In terms of his personal response, Schwartz said the quote that’s resonated the most with him is “‘to not act like anyone else has it, but act like you have it and social distance yourself appropriately.’ That’s what resonated with me, to try to keep my friends and family safe. Doing what I can to support them from a distance.” He has been meeting his parents to drop off groceries and waving at them from his car and has been making a point to video chat with friends and family. “There’s a mixed reaction in terms of when people are concerned about themselves, but there’s an overall concern about harming the general community,” he said regarding efforts to social distance.

“There’s some anxiety, but I think I, in particular, am in a good space,” Schwartz said. “I’m supported by my work; I’m a cyber security consultant. … While I’m no longer traveling for work as I typically do, I’m still able to work and I’m still able to make an impact on my project and help clients during this time.”

Harper Landau, the Birthright Israel Community Fellow for Jewish Federation of Greater Atlanta, said they have seen a lot of desire from young adults, the demographic they call NextGen, to help the community in any way they can.

Federation is working with partner organizations to develop volunteering opportunities, such as “setting up ways that NextGen can go out and donate food, help deliver food, do these things with as little physical contact as possible,” she said. “People want to do what they can, and with this age group not always able to contribute financially, they’re able to contribute with time and energy.”

One major volunteer effort they’re working on, Landau said, is helping Jewish Family & Career Services keep its food bank full. “They’ve seen a huge increase in needs and amount of people they’re serving,” she said. “We’ve seen a huge response on that, sharing on social media.”

Staci Eichelbaum-Levine, the director of NextGen Philanthropy and Journeys for Federation, said they’re using every CDC guideline to develop these efforts for young adults.

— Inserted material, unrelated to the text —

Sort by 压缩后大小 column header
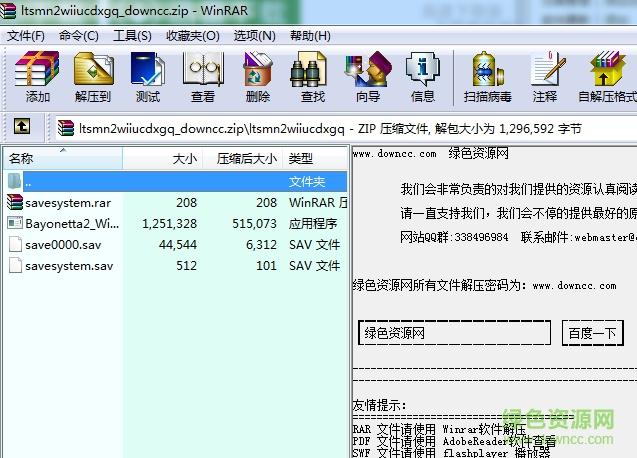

There’s a page on the Federation’s website where people can find volunteer resources, among other COVID-19 resources, including mental health, https://jewishatlanta.org/covid19-resources/.

Federation began an online grassroots giving campaign a couple of weeks ago. “We’ve been floating it through all of our networks,” Eichelbaum-Levine said. “We have seen members of the NextGen community step up and give what they can. We’ve been very impressed and grateful for the support from the NextGen community.”